An Early History of Winemaking

Winemaking is actually a natural process which doesn’t, in fact, require any human intervention. For basic wine to exist all that is needed is for the juice of a ripe wild grape (or fruit for that matter) to come into contact with airborne yeast and there you have it – the perfect gift for early man: “pass me a handful of that special fruit we found Dear Boy, and while you’re about it I’ll have that juicy bone too, not to mention your wife”.

Given that wine can be made from a number of different grapes it seems likely that in some very crude form it was around pretty much from day one. Grape juice ferments quickly, and wine can be made from wild grapes in little more than a day or two thus making it possible that ancient nomadic tribes could have made it on the hoof, so to speak. And as the Vitis Vinifera grape is the most suitable for winemaking, it seems very likely that this pleasing activity first got a bit popular south of the Black Sea where this grape species is believed to have originated and early man was kicking about around 7000 BC. When animal skin containers gave way to pottery around 6000 BC it became a lot easier to get drunk. Of course this is not very far from where, according to the Bible, Noah planted a vineyard and became the first winemaker just after the flood. Good grapes you see – that’s what it’s all about.

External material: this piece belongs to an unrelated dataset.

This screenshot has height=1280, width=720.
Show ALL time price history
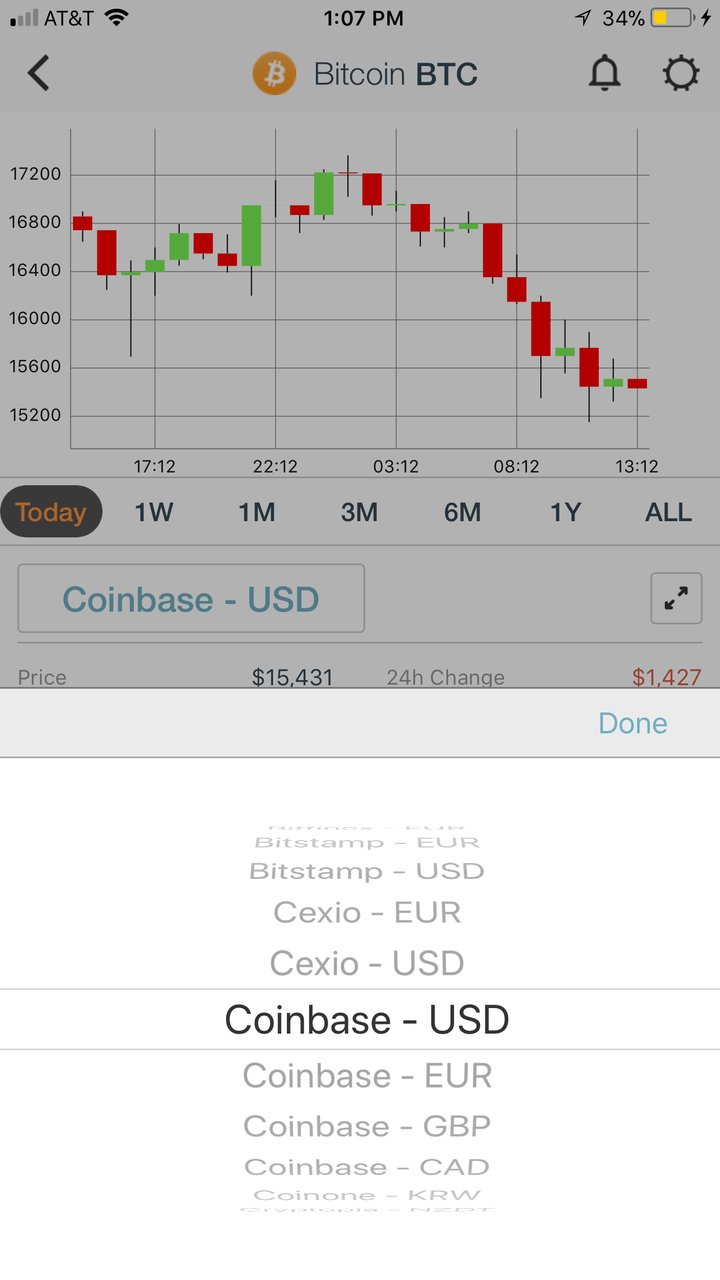[668, 512]
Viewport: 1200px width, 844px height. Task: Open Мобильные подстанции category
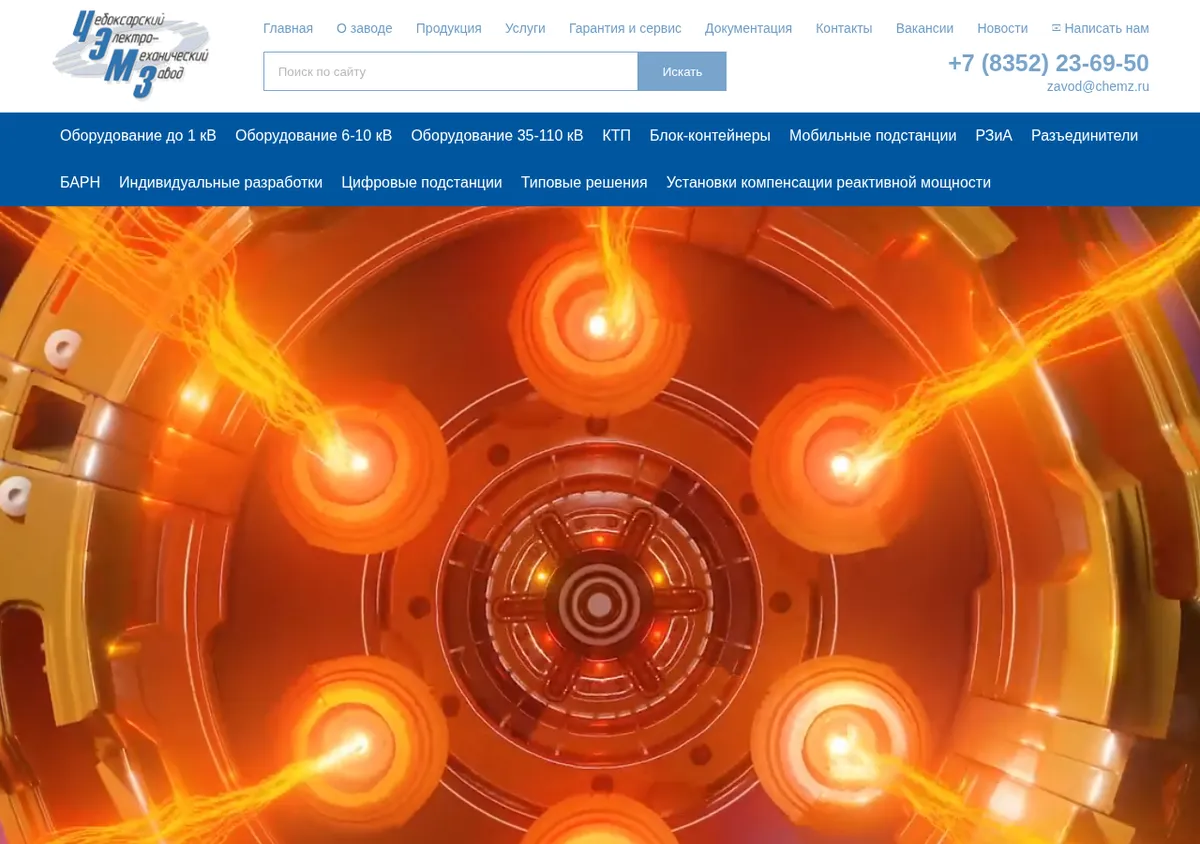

Anyway, Dun Roamin’, more of the race finally decided to settle down, gave up being on the go the whole time and started to grow figs, dates, olives and vines. This was the time of the first cultivated vineyards around 4000 BC. From around the Black and Caspian Seas cultivation spread west to Egypt and the Aegean where the Minoans of Crete got involved and by the Bronze Age wine presses were in use all over the place. Of course the ancient Greeks knew a good thing when they saw it and when Pythagoras wasn’t stalking lazy parallelograms on Mount Olympus, the old boy was getting ratted on a potent local brew. But it wasn’t the Greeks who introduced viticulture to Italy – that was down to the Etruscans who had occupied the western half of central Italy and were on the go from the 8th century BC until they got shoved out by the Romans in the 4th Century BC. It was the Greeks who got it all going in France though – colonists who founded Massilia (Marseilles) around 600 BC finally put France on the wine map – better late than never for some, as they say.

Of course, once the Romans had the stuff, they spread it all over the place through the empire in the 1st and 2nd centuries.